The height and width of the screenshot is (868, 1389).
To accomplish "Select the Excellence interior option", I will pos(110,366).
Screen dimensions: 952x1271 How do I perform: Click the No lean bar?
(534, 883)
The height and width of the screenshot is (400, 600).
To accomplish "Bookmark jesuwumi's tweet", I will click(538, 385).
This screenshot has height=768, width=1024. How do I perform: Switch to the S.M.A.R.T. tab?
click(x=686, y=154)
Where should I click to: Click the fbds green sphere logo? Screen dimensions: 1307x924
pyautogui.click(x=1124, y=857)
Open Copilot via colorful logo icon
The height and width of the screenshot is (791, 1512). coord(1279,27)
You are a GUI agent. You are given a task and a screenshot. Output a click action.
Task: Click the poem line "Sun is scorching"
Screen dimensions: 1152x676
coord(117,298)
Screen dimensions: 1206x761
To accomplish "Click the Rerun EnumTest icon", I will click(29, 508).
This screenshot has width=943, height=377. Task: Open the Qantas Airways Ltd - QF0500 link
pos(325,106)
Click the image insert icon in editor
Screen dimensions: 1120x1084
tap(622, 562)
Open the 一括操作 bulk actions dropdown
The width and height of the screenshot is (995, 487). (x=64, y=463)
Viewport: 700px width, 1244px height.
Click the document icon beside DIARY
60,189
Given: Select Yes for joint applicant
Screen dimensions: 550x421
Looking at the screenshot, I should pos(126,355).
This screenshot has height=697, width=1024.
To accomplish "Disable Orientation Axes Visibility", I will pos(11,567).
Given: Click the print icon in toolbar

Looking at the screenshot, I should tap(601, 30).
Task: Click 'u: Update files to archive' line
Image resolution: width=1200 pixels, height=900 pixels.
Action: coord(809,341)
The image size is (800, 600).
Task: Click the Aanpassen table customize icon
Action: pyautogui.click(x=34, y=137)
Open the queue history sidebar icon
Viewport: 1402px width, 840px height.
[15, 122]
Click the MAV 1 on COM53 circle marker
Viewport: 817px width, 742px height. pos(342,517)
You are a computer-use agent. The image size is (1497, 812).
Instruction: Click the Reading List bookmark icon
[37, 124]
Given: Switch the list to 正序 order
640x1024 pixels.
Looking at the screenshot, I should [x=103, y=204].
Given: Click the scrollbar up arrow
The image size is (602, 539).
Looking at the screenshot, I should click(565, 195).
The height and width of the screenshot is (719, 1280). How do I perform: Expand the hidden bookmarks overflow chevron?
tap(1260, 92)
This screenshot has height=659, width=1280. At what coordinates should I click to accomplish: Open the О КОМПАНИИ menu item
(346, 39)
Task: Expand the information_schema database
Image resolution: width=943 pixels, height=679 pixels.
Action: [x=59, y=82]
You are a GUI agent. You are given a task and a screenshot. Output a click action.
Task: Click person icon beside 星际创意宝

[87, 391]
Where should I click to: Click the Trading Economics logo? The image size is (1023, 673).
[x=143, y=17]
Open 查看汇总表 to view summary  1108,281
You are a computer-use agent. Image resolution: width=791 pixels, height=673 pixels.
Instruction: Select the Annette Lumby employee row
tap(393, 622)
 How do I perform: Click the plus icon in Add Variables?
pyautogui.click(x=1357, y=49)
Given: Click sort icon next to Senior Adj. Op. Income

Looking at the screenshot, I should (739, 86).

************

**Work to complete**
Copy the rows above word for word, from the line with "Viewport: 700px width, 1244px height." to the line with "Looking at the screenshot, I should pos(126,355).".

**Solved exercise**
Viewport: 700px width, 1244px height.
Click the document icon beside DIARY
60,189
Given: Select Yes for joint applicant
Screen dimensions: 550x421
Looking at the screenshot, I should pos(126,355).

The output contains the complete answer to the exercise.